Goal ::
Reproduce all of the material below verbatim, keeping every line and character unchanged.

Stored items:
..........
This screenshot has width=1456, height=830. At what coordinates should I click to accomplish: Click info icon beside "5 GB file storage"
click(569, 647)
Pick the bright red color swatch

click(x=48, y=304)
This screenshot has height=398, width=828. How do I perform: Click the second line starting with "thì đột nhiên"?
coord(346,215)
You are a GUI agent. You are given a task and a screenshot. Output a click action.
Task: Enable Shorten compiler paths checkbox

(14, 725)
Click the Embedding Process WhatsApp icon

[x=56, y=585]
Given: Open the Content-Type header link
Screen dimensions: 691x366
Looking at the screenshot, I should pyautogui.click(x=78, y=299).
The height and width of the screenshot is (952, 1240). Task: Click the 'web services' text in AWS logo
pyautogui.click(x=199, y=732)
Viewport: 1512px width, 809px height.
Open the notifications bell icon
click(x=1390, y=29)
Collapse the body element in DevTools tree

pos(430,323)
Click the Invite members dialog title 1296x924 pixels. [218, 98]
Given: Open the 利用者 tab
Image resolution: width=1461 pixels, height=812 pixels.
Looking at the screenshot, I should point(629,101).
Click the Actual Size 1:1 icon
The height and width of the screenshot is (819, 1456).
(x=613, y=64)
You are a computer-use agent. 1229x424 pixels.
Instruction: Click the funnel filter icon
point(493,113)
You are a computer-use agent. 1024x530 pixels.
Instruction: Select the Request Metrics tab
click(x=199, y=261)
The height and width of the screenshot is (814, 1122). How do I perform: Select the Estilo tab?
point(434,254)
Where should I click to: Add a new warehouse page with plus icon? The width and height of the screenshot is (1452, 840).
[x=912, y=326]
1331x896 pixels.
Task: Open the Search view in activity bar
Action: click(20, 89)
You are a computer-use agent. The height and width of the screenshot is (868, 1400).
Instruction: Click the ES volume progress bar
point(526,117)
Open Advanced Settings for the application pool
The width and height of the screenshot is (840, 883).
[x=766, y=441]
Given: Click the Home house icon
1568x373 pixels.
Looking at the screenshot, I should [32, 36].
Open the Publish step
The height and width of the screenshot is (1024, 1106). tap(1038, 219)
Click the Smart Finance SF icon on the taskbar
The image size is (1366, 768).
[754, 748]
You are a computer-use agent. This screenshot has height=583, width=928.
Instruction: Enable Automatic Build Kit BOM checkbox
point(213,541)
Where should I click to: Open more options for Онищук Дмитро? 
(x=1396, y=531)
..........
The reply ::
This screenshot has width=1456, height=830. At what coordinates should I click to accomplish: Click info icon beside "5 GB file storage"
click(569, 647)
Pick the bright red color swatch

click(x=48, y=304)
This screenshot has height=398, width=828. How do I perform: Click the second line starting with "thì đột nhiên"?
coord(346,215)
You are a GUI agent. You are given a task and a screenshot. Output a click action.
Task: Enable Shorten compiler paths checkbox

(14, 725)
Click the Embedding Process WhatsApp icon

[x=56, y=585]
Given: Open the Content-Type header link
Screen dimensions: 691x366
Looking at the screenshot, I should pyautogui.click(x=78, y=299).
The height and width of the screenshot is (952, 1240). Task: Click the 'web services' text in AWS logo
pyautogui.click(x=199, y=732)
Viewport: 1512px width, 809px height.
Open the notifications bell icon
click(x=1390, y=29)
Collapse the body element in DevTools tree

pos(430,323)
Click the Invite members dialog title 1296x924 pixels. [218, 98]
Given: Open the 利用者 tab
Image resolution: width=1461 pixels, height=812 pixels.
Looking at the screenshot, I should point(629,101).
Click the Actual Size 1:1 icon
The height and width of the screenshot is (819, 1456).
(x=613, y=64)
You are a computer-use agent. 1229x424 pixels.
Instruction: Click the funnel filter icon
point(493,113)
You are a computer-use agent. 1024x530 pixels.
Instruction: Select the Request Metrics tab
click(x=199, y=261)
The height and width of the screenshot is (814, 1122). How do I perform: Select the Estilo tab?
point(434,254)
Where should I click to: Add a new warehouse page with plus icon? The width and height of the screenshot is (1452, 840).
[x=912, y=326]
1331x896 pixels.
Task: Open the Search view in activity bar
Action: click(20, 89)
You are a computer-use agent. The height and width of the screenshot is (868, 1400).
Instruction: Click the ES volume progress bar
point(526,117)
Open Advanced Settings for the application pool
The width and height of the screenshot is (840, 883).
[x=766, y=441]
Given: Click the Home house icon
1568x373 pixels.
Looking at the screenshot, I should [32, 36].
Open the Publish step
The height and width of the screenshot is (1024, 1106). tap(1038, 219)
Click the Smart Finance SF icon on the taskbar
The image size is (1366, 768).
[754, 748]
You are a computer-use agent. This screenshot has height=583, width=928.
Instruction: Enable Automatic Build Kit BOM checkbox
point(213,541)
Where should I click to: Open more options for Онищук Дмитро? 
(x=1396, y=531)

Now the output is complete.